Philip Booth

Marches

Sun just up on the century’s earliest equinox;

patchy snow in the woods, ice not yet out,

woodcock migrating into the alder thickets.

Far from woodsheds with less than a dry cord left,

 

the young winter-out on their counter-migrations:

wading the surf, getting wasted, pretending

they cannot die, and will not, as long as

their bodies tan, and burn to feel each other’s.

 

Far in the desert, out to arrest their government,

twelve hundred women and men, hands linked against

a chainlink fence, give themselves to arrest.
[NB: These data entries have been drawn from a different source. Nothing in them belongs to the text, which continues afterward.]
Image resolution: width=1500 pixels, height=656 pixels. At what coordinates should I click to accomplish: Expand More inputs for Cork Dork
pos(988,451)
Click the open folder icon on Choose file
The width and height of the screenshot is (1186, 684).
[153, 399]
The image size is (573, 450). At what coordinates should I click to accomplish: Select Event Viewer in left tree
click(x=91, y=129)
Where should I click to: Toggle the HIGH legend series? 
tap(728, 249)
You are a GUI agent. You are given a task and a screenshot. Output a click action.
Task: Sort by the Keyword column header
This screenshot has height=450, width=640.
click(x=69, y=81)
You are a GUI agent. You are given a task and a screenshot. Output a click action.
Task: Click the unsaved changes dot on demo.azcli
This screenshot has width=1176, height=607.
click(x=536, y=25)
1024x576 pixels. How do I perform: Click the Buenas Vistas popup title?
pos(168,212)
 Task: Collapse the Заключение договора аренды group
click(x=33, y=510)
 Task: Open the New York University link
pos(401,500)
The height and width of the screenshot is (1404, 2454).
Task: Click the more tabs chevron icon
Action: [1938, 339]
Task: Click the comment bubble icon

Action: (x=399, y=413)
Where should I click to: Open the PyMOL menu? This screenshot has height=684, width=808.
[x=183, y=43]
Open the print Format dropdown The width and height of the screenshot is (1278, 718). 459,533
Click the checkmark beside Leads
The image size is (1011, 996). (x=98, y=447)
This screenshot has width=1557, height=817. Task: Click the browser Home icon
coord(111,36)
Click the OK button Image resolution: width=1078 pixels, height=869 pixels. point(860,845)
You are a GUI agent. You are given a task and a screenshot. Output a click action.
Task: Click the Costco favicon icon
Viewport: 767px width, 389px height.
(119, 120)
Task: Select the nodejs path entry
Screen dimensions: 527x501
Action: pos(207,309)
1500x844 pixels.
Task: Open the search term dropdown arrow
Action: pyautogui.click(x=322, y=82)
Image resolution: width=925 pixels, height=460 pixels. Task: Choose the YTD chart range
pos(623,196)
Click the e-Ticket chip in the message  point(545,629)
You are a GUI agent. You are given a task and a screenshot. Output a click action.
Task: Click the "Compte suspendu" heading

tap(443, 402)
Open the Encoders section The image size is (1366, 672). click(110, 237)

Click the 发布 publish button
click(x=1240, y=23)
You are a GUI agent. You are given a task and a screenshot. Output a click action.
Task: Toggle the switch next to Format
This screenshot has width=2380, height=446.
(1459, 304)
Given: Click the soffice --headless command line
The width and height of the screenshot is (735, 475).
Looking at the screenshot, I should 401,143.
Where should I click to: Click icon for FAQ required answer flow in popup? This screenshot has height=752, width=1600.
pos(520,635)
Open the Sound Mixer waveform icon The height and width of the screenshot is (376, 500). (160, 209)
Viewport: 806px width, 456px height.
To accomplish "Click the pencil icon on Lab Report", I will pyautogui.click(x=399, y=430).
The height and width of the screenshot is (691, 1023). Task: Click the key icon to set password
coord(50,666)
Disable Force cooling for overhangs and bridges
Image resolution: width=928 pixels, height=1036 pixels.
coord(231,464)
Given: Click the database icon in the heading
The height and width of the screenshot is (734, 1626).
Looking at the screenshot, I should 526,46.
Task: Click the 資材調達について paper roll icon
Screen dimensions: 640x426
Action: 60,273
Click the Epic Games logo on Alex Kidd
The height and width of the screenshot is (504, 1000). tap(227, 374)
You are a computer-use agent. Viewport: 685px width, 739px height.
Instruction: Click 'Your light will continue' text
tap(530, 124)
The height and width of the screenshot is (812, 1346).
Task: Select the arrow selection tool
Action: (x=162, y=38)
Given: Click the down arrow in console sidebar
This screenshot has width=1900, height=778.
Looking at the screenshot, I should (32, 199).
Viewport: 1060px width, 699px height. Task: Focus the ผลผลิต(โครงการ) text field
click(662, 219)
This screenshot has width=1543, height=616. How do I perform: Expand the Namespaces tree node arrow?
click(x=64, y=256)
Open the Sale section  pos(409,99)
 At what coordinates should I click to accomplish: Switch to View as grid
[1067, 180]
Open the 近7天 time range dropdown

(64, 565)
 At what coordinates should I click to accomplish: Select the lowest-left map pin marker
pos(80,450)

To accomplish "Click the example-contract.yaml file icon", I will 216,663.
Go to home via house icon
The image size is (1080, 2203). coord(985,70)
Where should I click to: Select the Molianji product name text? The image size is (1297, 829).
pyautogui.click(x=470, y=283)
Handcuffed, shunted to barbedwire camps, they delay

 

the test for twenty-four hours. In which new day

thousands of death-needles are passed, uncountable

lovers die shunned by their parents, hundreds of 

children are born with systems in no way immune.

 

And millions of us, self-righteous

in the perfect democracy of backcountry roads, freeways,

and interstates, pass each other at life-span speeds;

or close, in opposing lanes, at a hundred-and-thirty,

 

trusting implicitly in simple self-interest, missing

each other, time after time, only by fragments of seconds,

as we move our lives, or dyings, another round toward

what March may be like in maybe the year 2000.

Philip Booth

 Philip  Booth

(1925-2007)  Philip Booth published ten collections of poems including Letters from a Distant Land, which was the 1956 Lamont Poetry Selection of the Academy of American Poets and Lifelines: Selected Poems, 1950-1999, which received the 2001 Poets' Prize, as well as, a book about writing, Trying to Say It: Outlooks and Insights on How Poems Happen.  Booth won multiple honors including Guggenheim, Rockefeller, and National Endowment for the Arts fellowships, and the Theodore Roethke Prize.